People don’t want the truth
 
Every good lie has a sliver of truth.

Stop being disingenuous. Trump turned the volume up to 11 and you know it. You're just trying to polish Trump's shit because you hate democracy.

The answer to 11-level lies is 11-level truth, not lots of 10-level lies.
 
Trump turned the volume up to 11 and you know it. You're just trying to polish Trump's shit because you hate democracy.
The answer to 11-level lies is 11-level truth, not lots of 10-level lies.
So why don't Democrats, Liberals, Progressives and the Dem's MSM propagandists / smear merchants stop?

Disclaimer, I haven't read the OP's article yet

What is a lie?

Deception that is fueled by selfish-intent, selfish-interest and harm your lie causes.

That said, the consequences of lying are both cultural, institutional and legal (or some combination thereof).

In reality, society at large is at least partially to blame as the cultural consequences of lying have certainly diminished. This in turn only encourages lying.

I'm reminded of the video game industry and the trend of over promising and under delivering.

Is announcing a release date a company misses by months or years a lie?

Is showing early concepts that look markedly better than the real product a lie?
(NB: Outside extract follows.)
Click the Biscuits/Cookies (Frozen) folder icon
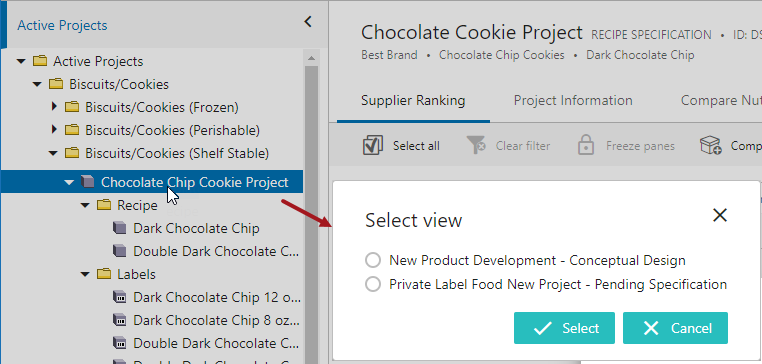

Are promising features that aren't delivered a lie?

Having worked as a consultant in the industry I can say without hesitation, that the truth is punished more severely then lies.
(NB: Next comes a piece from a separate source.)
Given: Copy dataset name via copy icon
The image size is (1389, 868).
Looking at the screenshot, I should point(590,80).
Large, multi-million dollar games are insanely complicated and can require 10s of thousands of cumulative hours of development. Problems with various technologies may not be uncovered until months or years into development, the problem is, a game company that tells the flat truth about the deteriorating state of their development cycle or reneges on features they genuinely believed they could deliver are punished for their honesty. People will leave or lose interest and move on to another company willing to lie, over promise and under deliver.

Being honest is as easy as telling the truth, being honest and succeeding is much, much harder.
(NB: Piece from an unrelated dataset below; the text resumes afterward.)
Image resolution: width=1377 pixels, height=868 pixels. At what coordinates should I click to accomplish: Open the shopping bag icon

The point here is, not only is there an incentive to lie, the industry has created an audience where telling he truth has larger consequences than lying. And some of that is on the consumer.

Politics is EXACTLY the same.

Voters, like video game players, expect perfection form their politicians and anyone that tells a hard truth, or admits to a mistake is punished by the MSM and the increasing trend of social media influencers who exploit any mistake, and increasingly, don't even wait for mistakes, they create them themselves and the audience cheers. Truth is not a virtue and lying makes money.

Pointing at others and ridiculing them for their lies while consuming media of people willing to drive your outrage for money, if that's you, you are the reason that the problem exists to the extend that it does.

I find that people aren't introspective and have little appetite for nuance. People are selfish when it comes to judgement of others.